楚雨寒進到屋內,看着在桌邊坐着的師孃,楚雨寒竟然哽咽了,多少次楚雨寒都以爲她再也見不到師孃了,很多次午夜夢迴她都能想起跟慈母一樣的師孃在一起的時光,她永遠都是那麼的和藹溫婉,大氣天成。
師孃站了起來,可是隻是迷惑的立在原地,目光無神的看着這裡。忽然碧玉跑過去挽住師孃道:“娘,宓兒師姐來了。”
師孃開心不已的笑了起來,“宓兒?宓兒?”師孃伸出手來,一聲聲的喚着楚
雨寒的名字,能夠聽得出來她的激動。
楚雨寒再也按捺不住內心的心情,她奔過去抱住了師孃,像個孩子一樣哇哇大哭起來。師孃卻高興的抱住她不住的笑着。“宓兒乖,不哭了。能夠重逢應該高興纔是,老天對我們不薄啊!”
楚雨寒點了點頭,她擡起頭來看師孃的時候卻發現師孃目光無神的盯着前面,眼中沒有半點光彩,心中頓時一緊,“師孃?你……你的眼睛怎麼了?!”
碧玉看着楚雨寒的驚訝無奈的嘆了一口氣,“師孃一年前染上了眼疾,之後就雙目失明瞭。”
楚雨寒心疼不已。
師孃笑呵呵的安慰着楚雨寒道:“呵呵,孩子,不要難過,眼睛沒了師孃還有心,有什麼比心看東西更加透徹明瞭的呢。你師父不也是一直在教你們要用心去看人做事的嗎?”
楚雨寒忍痛點了點頭,“說了這麼久怎麼沒有看到師父啊?”楚雨寒不禁覺得有些奇怪。“大師兄也不在。”
師孃的笑僵在了臉上,哀傷顯現在她已經滄桑的臉上。碧玉衝着楚雨寒搖了搖頭。楚雨寒似乎也明白了,一時間不知道說些什麼纔好。

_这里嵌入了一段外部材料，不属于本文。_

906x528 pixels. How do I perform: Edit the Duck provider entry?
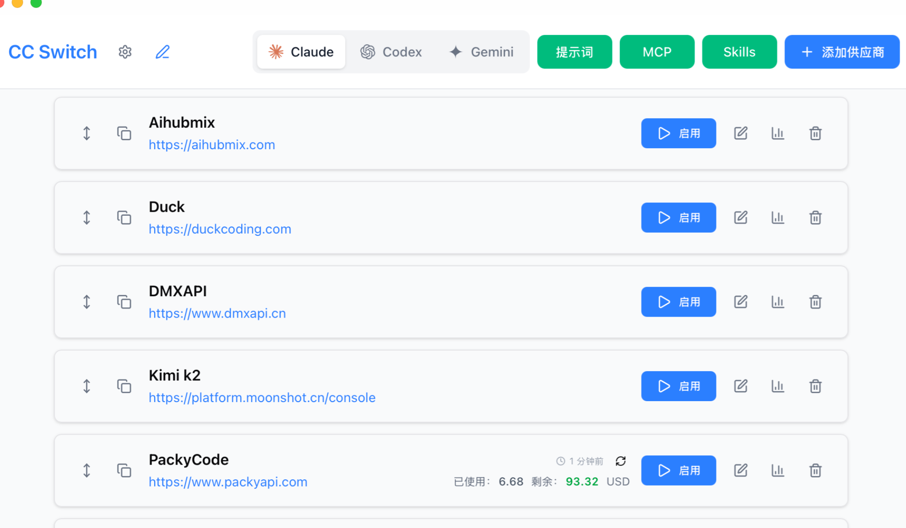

“玉兒,沒什麼好避諱的,沒事的。”師孃似乎感到了碧玉在一旁的動作,她平靜的道:“你師父他早在一年多前去世了。改天有時間讓玉兒帶你
去拜祭。至於你大師兄,如今跟在皇上身邊,爲他做些力所能及的事。”楚雨寒本想問問師父是怎麼死的,可是看着師孃的樣子和碧玉師妹的擔憂只好住了口。師孃說大師兄跟着離天,那怎麼會跟楚家扯上關係呢?!這到底是怎麼一回事?她現在越來越搞不清楚皇家、楚家還有師門以及魏翔之間到底都是有着怎麼樣的聯繫。正憂思之間卻看見魏翔奇怪的皺着眉頭盯着琴瑟,可是當她去看琴瑟的臉時,也驚異不已,她眼睛直勾勾的盯着師孃身旁的碧玉,眼睛裡滿是哀傷、心痛和其他她無法看透的東西。

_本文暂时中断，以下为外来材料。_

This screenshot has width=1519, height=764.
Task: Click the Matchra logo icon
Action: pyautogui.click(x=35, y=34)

索性碧玉沒有意識到這一點,一直在想方設法的逗師孃開心,讓她一掃剛剛提及師父惹來的傷心。楚雨寒也開始貼着師孃坐着,回憶着過去的點點滴滴,開懷的笑着。應師孃和碧玉的要求,楚雨寒在宅子裡住幾天再回去,相應的琴瑟和魏翔也得留下。好在這個宅子雖然不大,但是隔間卻很多。楚雨寒和琴瑟跟着碧玉住在一個屋子裡,可是楚雨寒放心不下師孃,堅持要跟師孃一起住,碧玉等人拗不過她只好由着她。魏翔單獨住了一間房,馬車伕就只好委屈他在馬車裡呆一晚,明天的時候回莊裡去,等過幾天再來接她們。
用過晚飯,楚雨寒跟師孃黏在一起講訴了自己近幾年的遭遇,也原原本本的將她跟離歌王朝的恩恩怨怨都細數了一遍。